Le grenier était bel et bien vide.

Ou presque.

De hibou, point. Et d’ailleurs, Grand-père s’était employé à remplacer le carreau du soupirail, voire quelques ardoises du toit, de manière à rendre le lieu impénétrable.

Mais dans un coin, sous un angle de la charpente où se voyait tout l’art des menuisiers qui l’avaient construite, juste à l’aplomb de la chambre des enfants, Goliard et Nanette aperçurent, tandis que leur grand-père inspectait soigneusement l’ensemble de la pièce, un joli coffret, ancien sans doute, mais point trop usagé.

« Qu’est-ce que c’est ? », cria Nanette à son grand-père, qui explorait l’angle opposé.

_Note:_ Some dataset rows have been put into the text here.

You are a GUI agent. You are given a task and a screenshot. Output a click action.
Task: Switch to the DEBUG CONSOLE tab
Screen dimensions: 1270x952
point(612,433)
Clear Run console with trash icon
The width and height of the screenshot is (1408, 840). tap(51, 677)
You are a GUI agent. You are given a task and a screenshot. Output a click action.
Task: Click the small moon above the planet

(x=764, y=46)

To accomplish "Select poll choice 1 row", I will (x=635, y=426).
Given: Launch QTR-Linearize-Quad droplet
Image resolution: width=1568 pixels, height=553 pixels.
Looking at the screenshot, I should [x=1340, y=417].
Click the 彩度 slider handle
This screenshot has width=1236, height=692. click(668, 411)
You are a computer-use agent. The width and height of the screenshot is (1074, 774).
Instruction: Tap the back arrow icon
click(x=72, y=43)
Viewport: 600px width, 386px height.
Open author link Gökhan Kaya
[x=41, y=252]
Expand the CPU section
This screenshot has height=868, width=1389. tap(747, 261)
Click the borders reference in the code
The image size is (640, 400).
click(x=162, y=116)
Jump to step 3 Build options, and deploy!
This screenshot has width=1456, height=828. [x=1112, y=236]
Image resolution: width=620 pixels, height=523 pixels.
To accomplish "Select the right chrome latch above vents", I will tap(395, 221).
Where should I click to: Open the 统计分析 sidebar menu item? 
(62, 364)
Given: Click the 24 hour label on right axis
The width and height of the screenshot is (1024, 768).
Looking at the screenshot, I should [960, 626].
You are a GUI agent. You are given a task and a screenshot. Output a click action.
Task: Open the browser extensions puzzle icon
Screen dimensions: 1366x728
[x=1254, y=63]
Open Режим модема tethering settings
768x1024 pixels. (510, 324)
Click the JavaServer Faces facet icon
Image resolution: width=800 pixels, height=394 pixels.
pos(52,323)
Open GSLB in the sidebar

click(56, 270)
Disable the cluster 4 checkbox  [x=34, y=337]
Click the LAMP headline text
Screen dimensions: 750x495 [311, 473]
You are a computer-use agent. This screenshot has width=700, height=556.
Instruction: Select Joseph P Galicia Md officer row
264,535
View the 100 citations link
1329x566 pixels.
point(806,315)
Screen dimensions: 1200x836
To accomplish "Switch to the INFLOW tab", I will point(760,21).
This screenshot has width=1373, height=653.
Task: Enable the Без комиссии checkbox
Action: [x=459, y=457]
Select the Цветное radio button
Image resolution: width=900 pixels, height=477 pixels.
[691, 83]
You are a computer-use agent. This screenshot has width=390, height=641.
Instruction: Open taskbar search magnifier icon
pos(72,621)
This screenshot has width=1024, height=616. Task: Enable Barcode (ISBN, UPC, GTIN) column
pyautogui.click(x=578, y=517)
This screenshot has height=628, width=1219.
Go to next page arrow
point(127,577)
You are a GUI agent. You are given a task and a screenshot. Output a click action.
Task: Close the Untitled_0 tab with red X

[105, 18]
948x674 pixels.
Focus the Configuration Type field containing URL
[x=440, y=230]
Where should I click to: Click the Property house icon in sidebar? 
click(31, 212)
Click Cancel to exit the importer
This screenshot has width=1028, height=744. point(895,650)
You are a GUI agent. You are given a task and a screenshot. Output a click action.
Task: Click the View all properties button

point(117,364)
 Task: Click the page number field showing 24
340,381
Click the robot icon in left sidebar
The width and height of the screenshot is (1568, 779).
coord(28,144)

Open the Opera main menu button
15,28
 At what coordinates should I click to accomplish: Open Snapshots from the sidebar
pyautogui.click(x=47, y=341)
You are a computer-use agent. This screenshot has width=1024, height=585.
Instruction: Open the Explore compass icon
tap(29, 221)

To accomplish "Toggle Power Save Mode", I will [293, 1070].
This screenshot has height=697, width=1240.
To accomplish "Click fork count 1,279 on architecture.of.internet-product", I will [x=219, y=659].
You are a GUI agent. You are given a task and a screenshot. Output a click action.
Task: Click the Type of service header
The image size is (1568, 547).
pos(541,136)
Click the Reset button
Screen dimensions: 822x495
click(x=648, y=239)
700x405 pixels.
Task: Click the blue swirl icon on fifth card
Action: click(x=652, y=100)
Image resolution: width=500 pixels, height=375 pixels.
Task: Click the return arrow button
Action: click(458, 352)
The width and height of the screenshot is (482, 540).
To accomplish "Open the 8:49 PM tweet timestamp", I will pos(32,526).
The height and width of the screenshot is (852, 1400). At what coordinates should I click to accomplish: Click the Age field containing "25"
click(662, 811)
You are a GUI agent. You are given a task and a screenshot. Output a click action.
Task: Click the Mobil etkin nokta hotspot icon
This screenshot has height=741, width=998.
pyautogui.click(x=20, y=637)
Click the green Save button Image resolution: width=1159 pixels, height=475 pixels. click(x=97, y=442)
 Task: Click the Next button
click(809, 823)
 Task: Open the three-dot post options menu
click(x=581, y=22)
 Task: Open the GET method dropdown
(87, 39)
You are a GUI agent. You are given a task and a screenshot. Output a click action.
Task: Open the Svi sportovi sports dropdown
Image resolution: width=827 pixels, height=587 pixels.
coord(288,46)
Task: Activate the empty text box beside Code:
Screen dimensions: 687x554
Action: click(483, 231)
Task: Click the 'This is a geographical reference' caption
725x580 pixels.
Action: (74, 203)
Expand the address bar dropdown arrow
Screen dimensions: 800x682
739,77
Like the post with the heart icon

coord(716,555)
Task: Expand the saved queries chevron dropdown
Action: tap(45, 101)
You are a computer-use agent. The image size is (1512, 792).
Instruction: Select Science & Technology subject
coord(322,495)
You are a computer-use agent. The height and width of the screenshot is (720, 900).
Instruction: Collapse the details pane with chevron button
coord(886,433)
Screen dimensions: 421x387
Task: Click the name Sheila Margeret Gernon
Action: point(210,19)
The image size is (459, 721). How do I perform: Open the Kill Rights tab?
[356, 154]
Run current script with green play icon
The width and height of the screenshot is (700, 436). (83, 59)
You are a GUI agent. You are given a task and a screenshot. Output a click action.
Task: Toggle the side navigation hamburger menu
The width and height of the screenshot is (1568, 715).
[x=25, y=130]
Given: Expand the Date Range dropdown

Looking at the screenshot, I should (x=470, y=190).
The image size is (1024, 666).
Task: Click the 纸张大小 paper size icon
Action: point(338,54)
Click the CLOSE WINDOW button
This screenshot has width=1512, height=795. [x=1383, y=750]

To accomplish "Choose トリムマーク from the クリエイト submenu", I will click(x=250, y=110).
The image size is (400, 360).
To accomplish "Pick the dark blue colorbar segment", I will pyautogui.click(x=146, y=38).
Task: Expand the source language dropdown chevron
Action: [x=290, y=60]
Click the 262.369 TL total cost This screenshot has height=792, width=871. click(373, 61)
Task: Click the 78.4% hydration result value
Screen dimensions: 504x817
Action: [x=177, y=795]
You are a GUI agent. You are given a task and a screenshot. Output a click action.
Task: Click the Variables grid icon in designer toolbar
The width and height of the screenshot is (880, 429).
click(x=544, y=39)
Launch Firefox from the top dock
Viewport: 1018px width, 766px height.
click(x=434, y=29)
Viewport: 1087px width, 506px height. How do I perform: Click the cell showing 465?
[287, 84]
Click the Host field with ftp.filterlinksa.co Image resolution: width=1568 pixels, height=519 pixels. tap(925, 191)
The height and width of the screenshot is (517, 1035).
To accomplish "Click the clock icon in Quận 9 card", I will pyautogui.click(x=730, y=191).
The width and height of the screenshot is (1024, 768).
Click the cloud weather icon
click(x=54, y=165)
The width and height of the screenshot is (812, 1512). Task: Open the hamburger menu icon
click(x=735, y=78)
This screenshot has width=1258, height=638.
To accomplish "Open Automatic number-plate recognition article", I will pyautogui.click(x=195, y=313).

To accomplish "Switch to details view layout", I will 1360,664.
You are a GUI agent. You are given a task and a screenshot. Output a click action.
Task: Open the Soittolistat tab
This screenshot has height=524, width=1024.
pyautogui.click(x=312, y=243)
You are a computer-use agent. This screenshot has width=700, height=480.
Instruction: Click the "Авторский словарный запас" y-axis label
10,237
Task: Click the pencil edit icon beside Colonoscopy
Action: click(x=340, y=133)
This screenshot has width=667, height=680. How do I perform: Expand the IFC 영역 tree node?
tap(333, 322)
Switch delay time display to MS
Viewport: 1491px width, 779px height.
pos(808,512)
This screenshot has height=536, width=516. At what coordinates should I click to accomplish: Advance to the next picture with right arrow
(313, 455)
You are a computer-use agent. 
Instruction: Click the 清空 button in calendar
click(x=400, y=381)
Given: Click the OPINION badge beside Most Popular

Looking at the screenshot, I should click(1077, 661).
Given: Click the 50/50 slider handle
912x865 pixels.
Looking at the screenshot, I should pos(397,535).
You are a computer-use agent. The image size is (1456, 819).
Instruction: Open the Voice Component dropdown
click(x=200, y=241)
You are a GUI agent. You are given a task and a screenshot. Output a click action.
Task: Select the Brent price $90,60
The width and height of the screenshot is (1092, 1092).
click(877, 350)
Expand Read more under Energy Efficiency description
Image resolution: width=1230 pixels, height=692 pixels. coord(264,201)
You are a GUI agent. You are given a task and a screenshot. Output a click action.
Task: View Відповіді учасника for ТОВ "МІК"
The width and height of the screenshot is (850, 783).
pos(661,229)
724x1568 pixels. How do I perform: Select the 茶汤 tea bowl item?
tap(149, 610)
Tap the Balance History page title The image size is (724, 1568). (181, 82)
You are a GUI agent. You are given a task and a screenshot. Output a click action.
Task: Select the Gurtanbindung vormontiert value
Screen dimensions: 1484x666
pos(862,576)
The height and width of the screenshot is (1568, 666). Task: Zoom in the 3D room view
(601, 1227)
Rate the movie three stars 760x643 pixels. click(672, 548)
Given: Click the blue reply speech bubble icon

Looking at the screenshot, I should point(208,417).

« - Ça ? » dit-il en s’approchant, « c’est une boîte à joujoux ».

« - Une boîte à quoi ? » demanda Goliard très étonné.

« - Une boîte à joujoux !... Un coffre à jouets, si tu préfères »

« - Ah ! Des jouets » reprit Goliard – car joujoux ne faisait pas partie de son vocabulaire, pourtant déjà riche en dépit de son tout jeune âge.

« - Des jouets ! Des jouets ! », s’écria Nanette en trépignant. « Vite, Grand-père, il faut ouvrir le coffre ! »

[Mesures 23, 2e temps, à 36]

La déception succéda vite à l’exultation, lorsque tous trois s’aperçurent que l’élégante serrure ne portait pas de clé : le coffre était fermé, impossible de l’ouvrir !

Ayant redescendu l’escalier quatre à quatre, Goliard, Nanette et Grand-père consacrèrent les heures suivantes à chercher la clé dans toute la maison. Peine perdue : la clé restait introuvable, et celles qu’on avait retrouvées au fond de quelque tiroir étaient inopérantes.

Grand-père dit alors :

« Nous allons demander au père Moreau, l’ancien serrurier du village, de nous prêter des clés ou des passes qu’il a sûrement en réserve. Nous en trouverons bien une qui fonctionnera ».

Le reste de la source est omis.